Genetic Characteristics and Variation Spectrum of USH2A-Related Retinitis Pigmentosa and Usher Syndrome

Abstract

Purposes: We aimed to characterize the USH2A genotypic spectrum in a Chinese cohort and provide a detailed genetic profile for Chinese patients with USH2A-IRD. Methods: We designed a retrospective study wherein a total of 1,334 patients diagnosed with IRD were included as a study cohort, namely 1,278 RP and 56 USH patients, as well as other types of IEDs patients and healthy family members as a control cohort. The genotype-phenotype correlation of all participants with USH2A variant was evaluated. Results: Etiological mutations in USH2A, the most common cause of RP and USH, were found in 16.34% (n = 218) genetically solved IRD patients, with prevalences of 14.87% (190/1,278) and 50% (28/56). After bioinformatics and QC processing, 768 distinct USH2A variants were detected in all participants, including 136 disease-causing mutations present in 665 alleles, distributed in 5.81% of all participants. Of these 136 mutations, 43 were novel, nine were founder mutations, and two hot spot mutations with allele count ≥10. Furthermore, 38.5% (84/218) of genetically solved USH2A-IRD patients were caused by at least one of both c.2802T>G and c.8559-2 A>G mutations, and 36.9% and 69.6% of the alleles in the RP and USH groups were truncating, respectively. Conclusion: USH2A-related East Asian-specific founder and hot spot mutations were the major causes for Chinese RP and USH patients. Our study systematically delineated the genotype spectrum of USH2A-IRD, enabled accurate genetic diagnosis, and provided East Asian and other ethnicities with baseline data of a Chinese origin, which would better serve genetic counseling and therapeutic targets selection.

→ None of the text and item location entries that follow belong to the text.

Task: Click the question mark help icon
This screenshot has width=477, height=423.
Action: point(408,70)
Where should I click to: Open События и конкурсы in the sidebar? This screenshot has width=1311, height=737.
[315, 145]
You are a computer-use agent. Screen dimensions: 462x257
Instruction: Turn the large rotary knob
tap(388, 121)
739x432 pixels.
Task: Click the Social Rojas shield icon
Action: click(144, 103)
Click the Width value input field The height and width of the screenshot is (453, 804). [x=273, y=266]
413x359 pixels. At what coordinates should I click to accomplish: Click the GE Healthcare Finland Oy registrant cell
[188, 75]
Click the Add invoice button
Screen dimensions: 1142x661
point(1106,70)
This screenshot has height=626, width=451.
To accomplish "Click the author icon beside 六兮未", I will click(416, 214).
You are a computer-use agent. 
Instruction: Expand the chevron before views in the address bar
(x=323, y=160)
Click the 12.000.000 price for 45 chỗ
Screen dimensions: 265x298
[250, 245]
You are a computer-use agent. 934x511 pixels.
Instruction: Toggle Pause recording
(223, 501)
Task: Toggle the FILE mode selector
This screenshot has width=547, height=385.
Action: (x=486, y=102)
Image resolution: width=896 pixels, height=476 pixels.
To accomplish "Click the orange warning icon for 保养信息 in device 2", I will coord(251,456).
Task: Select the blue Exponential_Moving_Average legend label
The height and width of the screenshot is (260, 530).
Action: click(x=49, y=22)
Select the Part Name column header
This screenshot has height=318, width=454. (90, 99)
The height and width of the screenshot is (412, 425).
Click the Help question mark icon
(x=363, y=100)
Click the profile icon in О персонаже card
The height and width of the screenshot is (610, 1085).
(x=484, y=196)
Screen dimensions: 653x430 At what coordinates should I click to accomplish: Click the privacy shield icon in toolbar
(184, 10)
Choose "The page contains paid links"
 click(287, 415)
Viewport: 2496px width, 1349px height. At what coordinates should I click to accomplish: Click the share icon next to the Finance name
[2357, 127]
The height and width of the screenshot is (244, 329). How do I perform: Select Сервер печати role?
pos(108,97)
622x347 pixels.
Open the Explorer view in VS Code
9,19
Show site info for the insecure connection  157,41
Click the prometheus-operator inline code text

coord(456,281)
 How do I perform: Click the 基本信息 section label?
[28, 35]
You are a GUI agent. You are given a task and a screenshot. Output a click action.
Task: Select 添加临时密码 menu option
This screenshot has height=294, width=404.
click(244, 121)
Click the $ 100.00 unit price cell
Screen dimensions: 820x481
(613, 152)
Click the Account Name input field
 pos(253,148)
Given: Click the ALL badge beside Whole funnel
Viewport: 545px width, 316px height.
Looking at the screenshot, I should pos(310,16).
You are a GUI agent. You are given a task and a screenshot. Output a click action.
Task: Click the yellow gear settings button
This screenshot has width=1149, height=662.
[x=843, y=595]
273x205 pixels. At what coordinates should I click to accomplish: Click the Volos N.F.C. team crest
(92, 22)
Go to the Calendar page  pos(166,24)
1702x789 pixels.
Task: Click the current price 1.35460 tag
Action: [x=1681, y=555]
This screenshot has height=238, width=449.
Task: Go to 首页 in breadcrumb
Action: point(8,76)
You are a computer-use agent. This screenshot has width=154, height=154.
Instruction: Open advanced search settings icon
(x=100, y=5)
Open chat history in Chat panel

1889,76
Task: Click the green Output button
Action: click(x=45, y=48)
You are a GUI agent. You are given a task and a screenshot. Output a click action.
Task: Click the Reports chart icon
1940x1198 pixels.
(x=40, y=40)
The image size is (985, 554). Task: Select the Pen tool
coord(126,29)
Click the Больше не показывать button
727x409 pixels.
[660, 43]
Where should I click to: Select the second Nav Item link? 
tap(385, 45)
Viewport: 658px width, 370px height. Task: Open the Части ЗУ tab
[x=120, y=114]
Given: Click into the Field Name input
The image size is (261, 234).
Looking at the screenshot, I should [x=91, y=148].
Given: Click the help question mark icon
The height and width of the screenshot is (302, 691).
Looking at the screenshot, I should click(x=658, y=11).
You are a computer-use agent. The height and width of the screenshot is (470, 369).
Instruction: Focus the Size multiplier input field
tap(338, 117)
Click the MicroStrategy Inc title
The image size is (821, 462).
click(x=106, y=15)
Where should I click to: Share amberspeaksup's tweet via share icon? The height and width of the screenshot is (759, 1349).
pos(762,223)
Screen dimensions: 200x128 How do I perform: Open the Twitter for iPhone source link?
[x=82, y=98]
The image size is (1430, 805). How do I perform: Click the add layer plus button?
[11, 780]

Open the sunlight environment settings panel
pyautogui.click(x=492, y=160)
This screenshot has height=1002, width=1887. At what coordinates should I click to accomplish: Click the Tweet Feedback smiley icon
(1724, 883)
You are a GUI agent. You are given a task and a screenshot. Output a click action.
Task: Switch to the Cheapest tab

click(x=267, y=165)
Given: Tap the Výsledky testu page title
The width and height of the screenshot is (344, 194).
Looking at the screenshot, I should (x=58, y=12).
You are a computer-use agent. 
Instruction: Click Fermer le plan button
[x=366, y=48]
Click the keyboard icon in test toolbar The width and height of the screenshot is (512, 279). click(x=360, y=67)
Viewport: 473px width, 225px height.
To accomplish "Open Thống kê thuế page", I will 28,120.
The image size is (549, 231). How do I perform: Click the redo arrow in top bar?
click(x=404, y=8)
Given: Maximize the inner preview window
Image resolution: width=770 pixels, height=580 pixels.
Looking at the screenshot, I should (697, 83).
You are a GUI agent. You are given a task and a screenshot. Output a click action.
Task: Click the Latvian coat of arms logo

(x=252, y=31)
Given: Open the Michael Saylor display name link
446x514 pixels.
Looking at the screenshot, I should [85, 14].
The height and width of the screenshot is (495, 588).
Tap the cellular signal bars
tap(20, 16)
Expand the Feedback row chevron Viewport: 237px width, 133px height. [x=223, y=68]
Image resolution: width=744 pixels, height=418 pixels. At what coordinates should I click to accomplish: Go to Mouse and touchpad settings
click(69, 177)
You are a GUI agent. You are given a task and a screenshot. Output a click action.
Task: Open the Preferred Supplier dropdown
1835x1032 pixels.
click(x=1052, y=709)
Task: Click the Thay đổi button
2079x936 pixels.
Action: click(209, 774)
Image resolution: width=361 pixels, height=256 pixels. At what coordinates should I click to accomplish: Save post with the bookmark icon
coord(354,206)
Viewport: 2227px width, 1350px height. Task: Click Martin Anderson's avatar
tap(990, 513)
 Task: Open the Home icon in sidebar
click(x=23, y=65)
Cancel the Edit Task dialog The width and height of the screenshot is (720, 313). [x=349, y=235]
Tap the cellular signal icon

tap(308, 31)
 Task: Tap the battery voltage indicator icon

Keywords: USH; USH2A gene; founder mutations; genetic profile; rp.

FIGURE 1

The prevalence of USH2A-IRD and variant category of 768 distinct USH2A variants. (A) Homozygous or compound heterozygous pathogenic mutations were detected in 218 (16.34%, 218/1,334) patients with USH2A-IRD; (B) 218 genetically solved USH2A-IRD patients, including 190 RP and 28 USH patients; (C) ACMG classification of 768 distinct USH2A variants; (D) Proportion of six types of 768 distinct USH2A sequence variants. P or LP, pathogenic or likely pathogenic; VUS, variants of uncertain significance; B or LB, benign or likely benign.

FIGURE 2

Naturally occurring mutations of USH2A detected in patients with IRD. Blue indicates novel mutations first reported in this study; Red indicates mutations were founder mutations identified in East Asian Populations.

FIGURE 3

The type of variation and the distribution of genotype subgroups. (A) Variation types of 388 alleles in USH2A-related RP patients (n = 190); (B) Variation types of 56 alleles in USH2A-related USH patients (n = 28); (C) Allele ratios of distinct variant types between RP and USH, missense group (244 vs. 17), splice and intron group (75 vs. 18), frameshift group (44 vs. 12), nonsense group (24 vs. 9), inframe group (1 vs. 0); (D) Comparison of variant combinations between RP and USH patients, missense/missense group (75 vs. 1), missense/truncating group (89 vs. 15), and truncating/truncating group (26 vs. 12). χ²test: *p < 0.05; **p < 0.01; ***p < 0.001.